三十九話 ページ41
「_つまり。キノコは植物性ものが大半なんだけれど、とにかく、僕は何とか増殖するやり方を知りたい」
目の前でキノコについて熱弁しているジェイドに適当に相槌を打つと同時に、のしっと全身に重みがやってきた。見なくても分かる。フロイドだ。俺の頭のてっぺんに頭を乗せて一緒に熱く語るジェイドをめんどくさそうに見つめていた。

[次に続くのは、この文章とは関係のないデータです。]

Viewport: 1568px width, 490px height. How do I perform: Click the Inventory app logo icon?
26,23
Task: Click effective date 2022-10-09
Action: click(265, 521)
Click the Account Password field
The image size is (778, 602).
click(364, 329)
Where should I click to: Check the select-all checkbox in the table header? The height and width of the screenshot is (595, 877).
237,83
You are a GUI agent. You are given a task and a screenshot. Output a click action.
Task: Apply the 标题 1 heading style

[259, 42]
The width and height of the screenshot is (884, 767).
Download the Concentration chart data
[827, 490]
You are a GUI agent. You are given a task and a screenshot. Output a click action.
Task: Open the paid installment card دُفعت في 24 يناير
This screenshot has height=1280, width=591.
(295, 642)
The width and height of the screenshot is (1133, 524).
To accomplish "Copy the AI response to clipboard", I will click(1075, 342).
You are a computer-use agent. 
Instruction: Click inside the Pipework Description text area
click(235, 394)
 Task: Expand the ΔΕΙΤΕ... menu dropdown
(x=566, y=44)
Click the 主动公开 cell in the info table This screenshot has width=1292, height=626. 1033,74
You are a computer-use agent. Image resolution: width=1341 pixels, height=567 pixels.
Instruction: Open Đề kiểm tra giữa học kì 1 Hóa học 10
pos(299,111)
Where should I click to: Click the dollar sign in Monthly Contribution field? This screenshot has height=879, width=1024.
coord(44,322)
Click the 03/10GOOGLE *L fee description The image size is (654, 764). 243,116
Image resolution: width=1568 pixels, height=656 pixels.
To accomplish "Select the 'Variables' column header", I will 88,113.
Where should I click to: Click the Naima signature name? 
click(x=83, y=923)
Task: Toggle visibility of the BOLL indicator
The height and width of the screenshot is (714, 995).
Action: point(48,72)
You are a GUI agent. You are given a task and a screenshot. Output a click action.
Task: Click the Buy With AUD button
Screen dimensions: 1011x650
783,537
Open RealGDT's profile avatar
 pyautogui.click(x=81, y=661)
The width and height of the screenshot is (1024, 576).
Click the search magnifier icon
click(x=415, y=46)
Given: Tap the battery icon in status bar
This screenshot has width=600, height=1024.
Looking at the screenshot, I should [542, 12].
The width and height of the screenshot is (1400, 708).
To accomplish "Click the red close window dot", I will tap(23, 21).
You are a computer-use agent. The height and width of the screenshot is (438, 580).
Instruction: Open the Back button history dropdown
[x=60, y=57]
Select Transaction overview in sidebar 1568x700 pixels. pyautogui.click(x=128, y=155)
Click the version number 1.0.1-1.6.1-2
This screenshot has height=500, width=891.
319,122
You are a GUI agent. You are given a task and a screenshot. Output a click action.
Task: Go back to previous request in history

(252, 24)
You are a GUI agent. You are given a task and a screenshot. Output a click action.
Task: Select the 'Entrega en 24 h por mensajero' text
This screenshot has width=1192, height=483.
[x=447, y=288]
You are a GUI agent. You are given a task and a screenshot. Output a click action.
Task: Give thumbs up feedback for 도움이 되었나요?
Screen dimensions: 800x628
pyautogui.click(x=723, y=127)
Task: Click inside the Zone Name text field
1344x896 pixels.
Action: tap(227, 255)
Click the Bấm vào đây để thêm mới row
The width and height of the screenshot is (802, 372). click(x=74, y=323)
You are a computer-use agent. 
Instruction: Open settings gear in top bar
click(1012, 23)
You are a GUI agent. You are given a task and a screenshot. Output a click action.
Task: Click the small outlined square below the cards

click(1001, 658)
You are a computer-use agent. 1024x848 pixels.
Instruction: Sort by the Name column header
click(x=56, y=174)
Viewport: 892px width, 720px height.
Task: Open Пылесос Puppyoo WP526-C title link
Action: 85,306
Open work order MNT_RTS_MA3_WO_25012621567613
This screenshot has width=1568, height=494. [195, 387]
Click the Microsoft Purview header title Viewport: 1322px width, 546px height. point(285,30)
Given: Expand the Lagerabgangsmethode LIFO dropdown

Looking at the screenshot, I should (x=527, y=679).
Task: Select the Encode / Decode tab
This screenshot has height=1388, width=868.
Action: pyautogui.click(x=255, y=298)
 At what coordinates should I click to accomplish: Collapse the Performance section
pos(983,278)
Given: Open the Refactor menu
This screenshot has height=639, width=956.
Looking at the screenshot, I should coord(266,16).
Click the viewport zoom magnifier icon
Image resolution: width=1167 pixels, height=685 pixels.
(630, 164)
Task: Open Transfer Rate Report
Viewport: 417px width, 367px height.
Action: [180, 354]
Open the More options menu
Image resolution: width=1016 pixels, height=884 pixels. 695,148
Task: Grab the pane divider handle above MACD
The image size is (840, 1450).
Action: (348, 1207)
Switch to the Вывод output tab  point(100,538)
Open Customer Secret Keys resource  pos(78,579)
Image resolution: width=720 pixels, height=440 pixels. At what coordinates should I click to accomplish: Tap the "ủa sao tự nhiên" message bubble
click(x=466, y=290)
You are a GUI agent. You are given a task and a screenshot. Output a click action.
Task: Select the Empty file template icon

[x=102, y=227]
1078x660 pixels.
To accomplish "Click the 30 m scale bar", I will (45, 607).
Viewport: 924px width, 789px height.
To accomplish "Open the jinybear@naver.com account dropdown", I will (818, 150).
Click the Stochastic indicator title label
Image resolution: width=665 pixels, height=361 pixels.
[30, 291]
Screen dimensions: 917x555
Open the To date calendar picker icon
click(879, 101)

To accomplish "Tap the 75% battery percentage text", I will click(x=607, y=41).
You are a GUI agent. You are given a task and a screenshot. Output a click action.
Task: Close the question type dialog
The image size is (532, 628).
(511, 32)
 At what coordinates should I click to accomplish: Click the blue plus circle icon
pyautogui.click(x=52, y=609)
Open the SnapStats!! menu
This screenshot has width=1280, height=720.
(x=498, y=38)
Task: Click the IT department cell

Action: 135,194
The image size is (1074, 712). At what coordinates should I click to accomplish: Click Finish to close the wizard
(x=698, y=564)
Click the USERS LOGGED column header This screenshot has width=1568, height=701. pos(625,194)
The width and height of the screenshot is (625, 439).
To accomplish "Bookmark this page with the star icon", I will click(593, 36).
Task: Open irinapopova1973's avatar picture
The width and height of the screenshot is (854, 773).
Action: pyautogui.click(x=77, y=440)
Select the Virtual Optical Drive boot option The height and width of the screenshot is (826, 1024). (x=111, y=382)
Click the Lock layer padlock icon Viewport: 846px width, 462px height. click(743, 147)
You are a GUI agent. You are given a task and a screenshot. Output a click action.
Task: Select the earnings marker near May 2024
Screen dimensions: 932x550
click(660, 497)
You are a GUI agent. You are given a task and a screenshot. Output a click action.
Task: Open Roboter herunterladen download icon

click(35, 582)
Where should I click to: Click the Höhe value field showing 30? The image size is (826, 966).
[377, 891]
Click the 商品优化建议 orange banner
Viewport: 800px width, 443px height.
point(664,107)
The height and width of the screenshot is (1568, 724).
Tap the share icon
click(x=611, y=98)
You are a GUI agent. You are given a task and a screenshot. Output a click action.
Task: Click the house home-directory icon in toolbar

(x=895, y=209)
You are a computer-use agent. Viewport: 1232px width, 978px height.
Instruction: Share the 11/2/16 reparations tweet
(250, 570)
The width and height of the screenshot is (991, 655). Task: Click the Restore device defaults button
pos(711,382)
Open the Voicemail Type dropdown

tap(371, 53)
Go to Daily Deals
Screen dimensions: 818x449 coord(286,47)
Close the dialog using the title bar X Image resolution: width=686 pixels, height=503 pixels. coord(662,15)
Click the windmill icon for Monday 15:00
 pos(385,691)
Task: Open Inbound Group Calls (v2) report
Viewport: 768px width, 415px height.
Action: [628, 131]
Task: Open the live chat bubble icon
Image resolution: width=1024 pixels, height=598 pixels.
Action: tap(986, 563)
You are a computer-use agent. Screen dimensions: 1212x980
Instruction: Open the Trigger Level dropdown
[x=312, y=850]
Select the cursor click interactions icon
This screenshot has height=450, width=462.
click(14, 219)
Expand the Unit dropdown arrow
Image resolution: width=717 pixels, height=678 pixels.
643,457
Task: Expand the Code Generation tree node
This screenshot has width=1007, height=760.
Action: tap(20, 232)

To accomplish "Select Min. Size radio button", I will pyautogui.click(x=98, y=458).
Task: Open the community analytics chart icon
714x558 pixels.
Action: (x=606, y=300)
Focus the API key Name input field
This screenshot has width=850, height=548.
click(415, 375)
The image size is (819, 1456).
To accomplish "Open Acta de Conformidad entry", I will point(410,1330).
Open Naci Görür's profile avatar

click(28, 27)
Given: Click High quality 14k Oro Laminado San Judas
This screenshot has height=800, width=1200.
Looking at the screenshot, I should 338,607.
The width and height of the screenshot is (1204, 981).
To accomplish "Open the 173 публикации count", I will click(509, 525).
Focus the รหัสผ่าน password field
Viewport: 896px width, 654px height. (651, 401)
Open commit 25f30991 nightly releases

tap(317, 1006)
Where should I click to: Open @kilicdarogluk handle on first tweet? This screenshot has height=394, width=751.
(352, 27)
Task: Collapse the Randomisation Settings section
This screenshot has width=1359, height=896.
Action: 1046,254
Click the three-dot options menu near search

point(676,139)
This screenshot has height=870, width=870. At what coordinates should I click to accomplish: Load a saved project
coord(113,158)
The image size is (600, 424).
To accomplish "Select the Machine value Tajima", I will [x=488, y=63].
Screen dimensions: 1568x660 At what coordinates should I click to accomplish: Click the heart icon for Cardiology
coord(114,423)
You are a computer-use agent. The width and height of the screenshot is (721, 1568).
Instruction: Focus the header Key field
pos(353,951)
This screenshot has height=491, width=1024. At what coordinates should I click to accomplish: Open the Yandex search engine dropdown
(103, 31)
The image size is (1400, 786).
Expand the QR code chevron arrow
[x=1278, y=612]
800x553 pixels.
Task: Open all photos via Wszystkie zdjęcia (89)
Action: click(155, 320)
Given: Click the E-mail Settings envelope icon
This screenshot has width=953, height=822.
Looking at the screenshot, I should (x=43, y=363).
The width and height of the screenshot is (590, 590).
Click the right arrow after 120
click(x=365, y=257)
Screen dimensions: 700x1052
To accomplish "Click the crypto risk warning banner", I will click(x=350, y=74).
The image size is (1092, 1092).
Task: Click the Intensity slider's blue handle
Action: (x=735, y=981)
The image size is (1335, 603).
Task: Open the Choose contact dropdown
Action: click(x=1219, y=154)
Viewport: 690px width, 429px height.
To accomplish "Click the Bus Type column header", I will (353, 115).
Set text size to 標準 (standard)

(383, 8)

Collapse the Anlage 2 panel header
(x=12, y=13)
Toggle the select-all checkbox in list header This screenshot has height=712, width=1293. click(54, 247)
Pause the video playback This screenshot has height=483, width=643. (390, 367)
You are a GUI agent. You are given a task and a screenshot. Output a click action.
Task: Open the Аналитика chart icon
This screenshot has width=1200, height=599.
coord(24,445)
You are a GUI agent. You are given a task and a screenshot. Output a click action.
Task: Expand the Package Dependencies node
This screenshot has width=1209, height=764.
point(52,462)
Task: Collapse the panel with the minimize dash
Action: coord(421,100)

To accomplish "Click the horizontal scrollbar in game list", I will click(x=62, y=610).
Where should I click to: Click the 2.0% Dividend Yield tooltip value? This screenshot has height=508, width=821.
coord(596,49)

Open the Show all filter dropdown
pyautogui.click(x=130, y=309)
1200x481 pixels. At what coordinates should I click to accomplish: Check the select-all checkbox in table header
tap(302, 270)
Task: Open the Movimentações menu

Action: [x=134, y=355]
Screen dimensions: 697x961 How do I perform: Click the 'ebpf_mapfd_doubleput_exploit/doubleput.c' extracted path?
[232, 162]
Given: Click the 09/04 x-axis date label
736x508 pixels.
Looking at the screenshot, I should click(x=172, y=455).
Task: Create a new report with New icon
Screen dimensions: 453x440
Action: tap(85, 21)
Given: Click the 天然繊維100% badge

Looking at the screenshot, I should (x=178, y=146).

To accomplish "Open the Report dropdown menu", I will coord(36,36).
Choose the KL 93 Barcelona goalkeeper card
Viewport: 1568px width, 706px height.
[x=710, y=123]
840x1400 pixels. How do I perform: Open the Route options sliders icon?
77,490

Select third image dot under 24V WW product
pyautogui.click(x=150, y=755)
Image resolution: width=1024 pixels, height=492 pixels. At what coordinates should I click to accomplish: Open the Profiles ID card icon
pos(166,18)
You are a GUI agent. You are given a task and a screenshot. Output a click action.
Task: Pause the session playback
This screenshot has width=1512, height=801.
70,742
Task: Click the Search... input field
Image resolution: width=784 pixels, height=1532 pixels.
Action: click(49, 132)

そろそろいいかな、と思ったところでジェイドの会話を悪いが割り込ませてもらう。
「あーわかった、わかった。シイタケの飯でも作ってくれフロイド」
「ねぇ、ジェイドの話にシイタケ一言も出てこなかったよ」
こちらに湿った目線を投げかけてくるフロイドを無視すると、Aは、はぁと軽く息を吐いた。
実際のところ、今日がVDCの本戦当日だ。
一応、それ相応の努力はしたものの、やはり緊張してしまう。ガッチガチに緊張した俺を気遣ってか、アズールさんが「時間が来るまでフロイドの相手をしてやってくれませんか?」と学園祭の散策とついでに相手を頼まれた。まぁ、そのおかげで少しは緊張がほぐれているのだが。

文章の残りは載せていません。